◆ **TASK REQUIREMENTS**
Look through the entries below and show every line containing the word "settings".

◆ **RECORDS SUPPLIED**
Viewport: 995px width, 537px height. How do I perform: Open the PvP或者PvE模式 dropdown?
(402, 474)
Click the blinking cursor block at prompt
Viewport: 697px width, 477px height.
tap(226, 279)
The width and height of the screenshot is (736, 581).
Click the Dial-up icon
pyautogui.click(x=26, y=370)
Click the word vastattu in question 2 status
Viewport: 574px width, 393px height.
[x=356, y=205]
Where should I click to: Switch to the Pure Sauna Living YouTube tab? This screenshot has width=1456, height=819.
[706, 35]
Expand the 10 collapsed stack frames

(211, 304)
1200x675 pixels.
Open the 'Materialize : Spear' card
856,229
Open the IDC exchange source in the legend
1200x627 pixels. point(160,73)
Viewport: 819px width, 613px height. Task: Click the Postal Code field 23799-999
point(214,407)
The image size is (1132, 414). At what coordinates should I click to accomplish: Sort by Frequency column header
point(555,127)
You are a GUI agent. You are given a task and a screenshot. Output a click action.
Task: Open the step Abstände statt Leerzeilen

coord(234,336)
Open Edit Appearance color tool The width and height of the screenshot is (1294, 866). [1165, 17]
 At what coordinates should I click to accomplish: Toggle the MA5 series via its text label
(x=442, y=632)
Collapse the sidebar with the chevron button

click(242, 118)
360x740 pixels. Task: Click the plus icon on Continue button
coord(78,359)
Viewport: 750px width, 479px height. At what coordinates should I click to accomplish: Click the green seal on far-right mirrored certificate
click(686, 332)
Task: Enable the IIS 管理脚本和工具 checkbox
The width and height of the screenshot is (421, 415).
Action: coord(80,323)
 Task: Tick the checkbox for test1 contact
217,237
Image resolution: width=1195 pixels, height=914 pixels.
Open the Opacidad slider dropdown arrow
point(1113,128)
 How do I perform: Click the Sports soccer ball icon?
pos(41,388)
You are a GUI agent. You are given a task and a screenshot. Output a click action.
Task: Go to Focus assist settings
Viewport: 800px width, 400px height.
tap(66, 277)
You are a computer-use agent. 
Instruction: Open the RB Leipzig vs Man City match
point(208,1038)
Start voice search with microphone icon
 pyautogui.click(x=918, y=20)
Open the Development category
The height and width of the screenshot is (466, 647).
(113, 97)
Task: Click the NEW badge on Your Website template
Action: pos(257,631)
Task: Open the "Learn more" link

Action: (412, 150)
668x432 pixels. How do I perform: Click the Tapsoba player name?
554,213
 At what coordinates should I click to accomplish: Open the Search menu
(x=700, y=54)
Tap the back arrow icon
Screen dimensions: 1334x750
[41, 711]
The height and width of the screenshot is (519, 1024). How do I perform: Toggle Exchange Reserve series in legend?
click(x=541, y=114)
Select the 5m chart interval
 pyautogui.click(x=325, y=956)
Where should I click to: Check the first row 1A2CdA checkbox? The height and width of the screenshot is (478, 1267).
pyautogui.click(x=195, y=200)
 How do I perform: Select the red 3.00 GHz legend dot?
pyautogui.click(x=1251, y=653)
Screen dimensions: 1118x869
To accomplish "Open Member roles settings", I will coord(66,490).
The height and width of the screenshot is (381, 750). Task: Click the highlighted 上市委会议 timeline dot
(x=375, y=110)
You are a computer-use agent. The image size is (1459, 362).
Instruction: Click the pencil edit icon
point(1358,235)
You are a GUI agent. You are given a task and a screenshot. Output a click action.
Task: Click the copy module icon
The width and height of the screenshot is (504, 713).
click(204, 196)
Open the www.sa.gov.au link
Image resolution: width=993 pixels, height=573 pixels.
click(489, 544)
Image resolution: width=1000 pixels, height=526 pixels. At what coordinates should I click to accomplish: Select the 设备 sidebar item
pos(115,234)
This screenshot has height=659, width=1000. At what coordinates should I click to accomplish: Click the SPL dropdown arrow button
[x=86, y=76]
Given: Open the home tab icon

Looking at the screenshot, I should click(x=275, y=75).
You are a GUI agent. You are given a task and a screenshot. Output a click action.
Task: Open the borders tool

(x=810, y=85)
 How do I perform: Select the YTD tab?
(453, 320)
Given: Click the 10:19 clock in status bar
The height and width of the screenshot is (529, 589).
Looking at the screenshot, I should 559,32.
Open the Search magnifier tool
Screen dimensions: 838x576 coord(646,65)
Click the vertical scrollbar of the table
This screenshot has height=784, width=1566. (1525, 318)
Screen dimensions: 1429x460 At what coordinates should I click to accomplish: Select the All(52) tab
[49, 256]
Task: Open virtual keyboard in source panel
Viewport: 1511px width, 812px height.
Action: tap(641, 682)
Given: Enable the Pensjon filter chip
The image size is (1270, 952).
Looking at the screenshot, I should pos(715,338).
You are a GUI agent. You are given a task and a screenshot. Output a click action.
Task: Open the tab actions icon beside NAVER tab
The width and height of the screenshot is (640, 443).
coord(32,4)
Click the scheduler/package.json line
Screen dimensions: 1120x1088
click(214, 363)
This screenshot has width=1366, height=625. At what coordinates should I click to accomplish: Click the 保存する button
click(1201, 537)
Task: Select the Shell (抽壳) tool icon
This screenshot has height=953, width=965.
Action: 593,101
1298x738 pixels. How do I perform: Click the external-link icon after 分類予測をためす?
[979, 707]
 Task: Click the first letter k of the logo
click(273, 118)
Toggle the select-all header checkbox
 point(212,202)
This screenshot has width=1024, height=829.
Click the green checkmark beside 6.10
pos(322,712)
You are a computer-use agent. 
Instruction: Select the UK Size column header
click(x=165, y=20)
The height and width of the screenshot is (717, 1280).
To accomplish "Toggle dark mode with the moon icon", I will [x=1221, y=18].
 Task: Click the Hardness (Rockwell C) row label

◆ **WRITTEN REPLY**
Task: Go to Focus assist settings
To accomplish "Open Member roles settings", I will coord(66,490).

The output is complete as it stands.